• [Text for analysis]
Many men do not have erectile dysfunction on an ongoing basis, so they do not feel a need to buy a prescription medication such as Cialis or Viagra. But, they may have other issues they would like to address. In these cases, men might consider taking an herbal supplement that is cheaper, one that does not require a prescription and one that they hope causes fewer side effects.
One highly advertised supplement promises "natural male enhancement” and features a happy customer. The ingredients in the product he used are mainly herbs and nutrients. However, wise consumers will seek more information before assuming that natural herbs and nutrients are 100 percent safe and effective.
Some may assume that sexual health supplements contain the same ingredients as prescription Cialis or Viagra, only in smaller amounts. This is not the case. If you have a few minutes, you may want to read labels. Men’s sexual health supplement ingredient lists can include minerals, herbs, nutrients and other natural elements.
Consumers should expect results to vary widely when they buy a product for sexual health. When buying a product, look at the many ingredients in it. This takes a great deal of time and research. While all of the ingredients serve some purpose, some are geared specially toward sexual ability. For example, zinc is a key ingredient in reproductive organ growth—although this growth usually occurs during the normal male-development phase of youth. One grows when young, and then growth stops. The inclusion of zinc in a product is superfluous for the purposes of “growth” if one is a mature adult.
Some ingredients have a more substantial basis for their inclusion in the product. There is some evidence that DHEA can help with testosterone levels over time, and ginseng may help with concentration, focus and breathing (stamina). L-arginine is known to relax blood vessels. The bottom line is that there may be a temporary increase in blood flow throughout the body or no results at all.

• [Records shown]

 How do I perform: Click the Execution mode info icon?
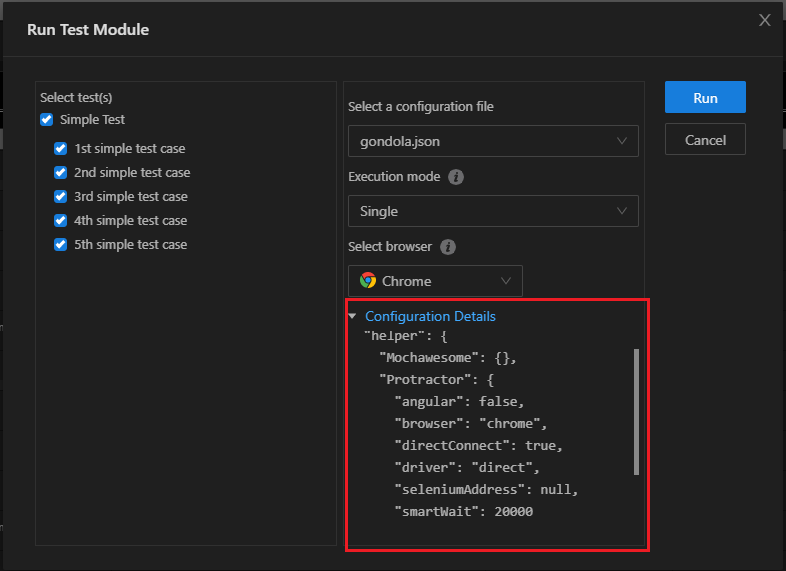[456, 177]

...

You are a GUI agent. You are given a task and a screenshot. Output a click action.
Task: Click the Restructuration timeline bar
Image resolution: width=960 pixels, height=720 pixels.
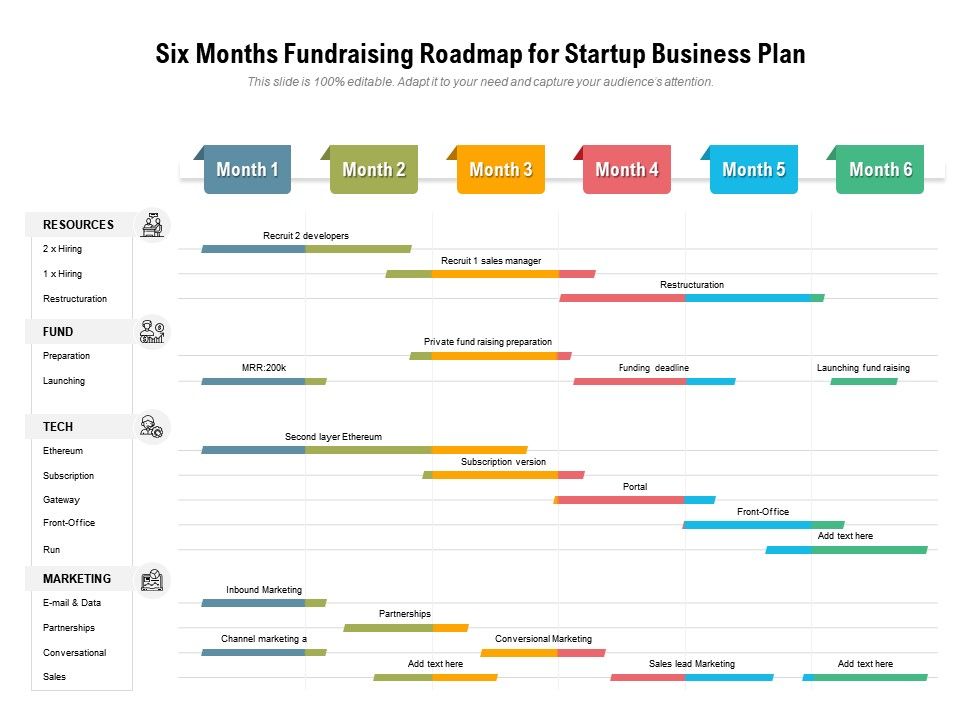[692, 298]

• [Problem requirements] Copy word for word the part of the text on men's sexual health supplements that begins at the words "Many men do" and stops after "fewer side effects.". Nothing in the records is needed here.

• [Solution to this exercise]
Many men do not have erectile dysfunction on an ongoing basis, so they do not feel a need to buy a prescription medication such as Cialis or Viagra. But, they may have other issues they would like to address. In these cases, men might consider taking an herbal supplement that is cheaper, one that does not require a prescription and one that they hope causes fewer side effects.